Summary of proposals
This legislation aims to provide clarity for partnership taxation. It addresses the basis period and reporting rules where bare trustees (or other partnerships) are partners in a partnership, a mechanism for the resolution of disputes between partners and a relaxation of the reporting requirements for investment partnerships.
Key changes from the draft legislation
Following consultation with professional firms and Institutes HMRC have decided to drop the proposed measure to directly link the allocation of taxable profits to commercial profits. This means that partnerships will not have to allocate disallowable expenses against fixed salary partners' share. This will be seen as good news for many partnerships as the additional administrative burden would have been considerable for some.
We welcome the fact that HMRC have listened to representations on this issue. However the original measure was proposed by HMRC counter-avoidance who clearly perceive a tax avoidance risk in this area. We predict that we will be seeing more targeted measures in the future and meanwhile more enquiries on partnerships with ‘fluid profit sharing ratios’.

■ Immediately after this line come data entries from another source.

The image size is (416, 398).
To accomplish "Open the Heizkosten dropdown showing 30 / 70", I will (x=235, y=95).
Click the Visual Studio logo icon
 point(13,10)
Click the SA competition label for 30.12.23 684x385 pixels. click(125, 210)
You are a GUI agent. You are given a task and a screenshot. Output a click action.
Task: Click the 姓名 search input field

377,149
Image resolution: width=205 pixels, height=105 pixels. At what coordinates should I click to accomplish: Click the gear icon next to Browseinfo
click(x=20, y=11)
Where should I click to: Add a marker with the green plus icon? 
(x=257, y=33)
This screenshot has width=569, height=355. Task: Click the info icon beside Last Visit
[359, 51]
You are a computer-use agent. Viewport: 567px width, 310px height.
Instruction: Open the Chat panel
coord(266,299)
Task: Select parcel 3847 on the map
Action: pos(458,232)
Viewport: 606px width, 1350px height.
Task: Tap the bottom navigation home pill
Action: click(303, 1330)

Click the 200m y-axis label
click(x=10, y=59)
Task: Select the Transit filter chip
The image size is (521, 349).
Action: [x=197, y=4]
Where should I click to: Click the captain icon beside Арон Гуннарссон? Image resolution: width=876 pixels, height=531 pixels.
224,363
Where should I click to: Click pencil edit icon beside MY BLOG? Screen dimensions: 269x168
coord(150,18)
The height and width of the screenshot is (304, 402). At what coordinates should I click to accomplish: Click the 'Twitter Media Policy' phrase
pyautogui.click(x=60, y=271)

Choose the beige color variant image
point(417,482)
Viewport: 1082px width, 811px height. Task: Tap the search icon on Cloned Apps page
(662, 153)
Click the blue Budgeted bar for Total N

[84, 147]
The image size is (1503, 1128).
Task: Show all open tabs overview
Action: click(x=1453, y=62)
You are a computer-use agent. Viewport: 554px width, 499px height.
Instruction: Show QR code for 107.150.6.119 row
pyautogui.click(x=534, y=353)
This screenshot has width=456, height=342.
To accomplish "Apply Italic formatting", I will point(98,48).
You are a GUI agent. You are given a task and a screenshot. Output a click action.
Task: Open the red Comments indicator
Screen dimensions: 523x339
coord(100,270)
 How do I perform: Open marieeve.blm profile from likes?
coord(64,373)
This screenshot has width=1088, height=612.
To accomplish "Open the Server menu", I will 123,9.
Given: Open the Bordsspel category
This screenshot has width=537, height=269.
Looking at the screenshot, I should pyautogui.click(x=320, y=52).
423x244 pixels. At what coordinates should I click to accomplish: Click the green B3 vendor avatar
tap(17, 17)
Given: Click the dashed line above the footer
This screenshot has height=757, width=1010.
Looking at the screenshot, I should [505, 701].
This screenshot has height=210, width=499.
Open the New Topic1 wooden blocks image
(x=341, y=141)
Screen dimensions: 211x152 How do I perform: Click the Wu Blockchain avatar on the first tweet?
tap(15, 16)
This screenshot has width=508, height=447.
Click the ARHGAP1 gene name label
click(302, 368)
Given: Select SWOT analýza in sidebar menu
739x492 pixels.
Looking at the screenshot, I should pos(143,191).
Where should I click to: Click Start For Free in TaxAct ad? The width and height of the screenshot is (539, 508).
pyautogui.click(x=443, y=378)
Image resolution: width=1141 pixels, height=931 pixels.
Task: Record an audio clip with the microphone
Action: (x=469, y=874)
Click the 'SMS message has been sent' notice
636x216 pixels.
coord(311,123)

The methodology behind the allocation of profits should be accurately documented and applied consistently across all levels of partner. For the avoidance of doubt, and future potential disputes, we would recommend the drawing up of a comprehensive Partnership Agreement.
The remaining measures are:
1. Dispute Resolution
Whilst the aim is for the individual partner’s taxable profit share returned on the Partnership Return to be final and conclusive for each individual partner’s tax return purposes, there is proposed a disputes resolution mechanism via referral to a Tribunal.
2. The legislation clarifies that where a beneficiary of a bare trust is entitled absolutely to any income of that trust consisting of profits of a partnership, but they are not themselves partners, then they are subject to the same calculating and reporting of taxable profits as actual partners.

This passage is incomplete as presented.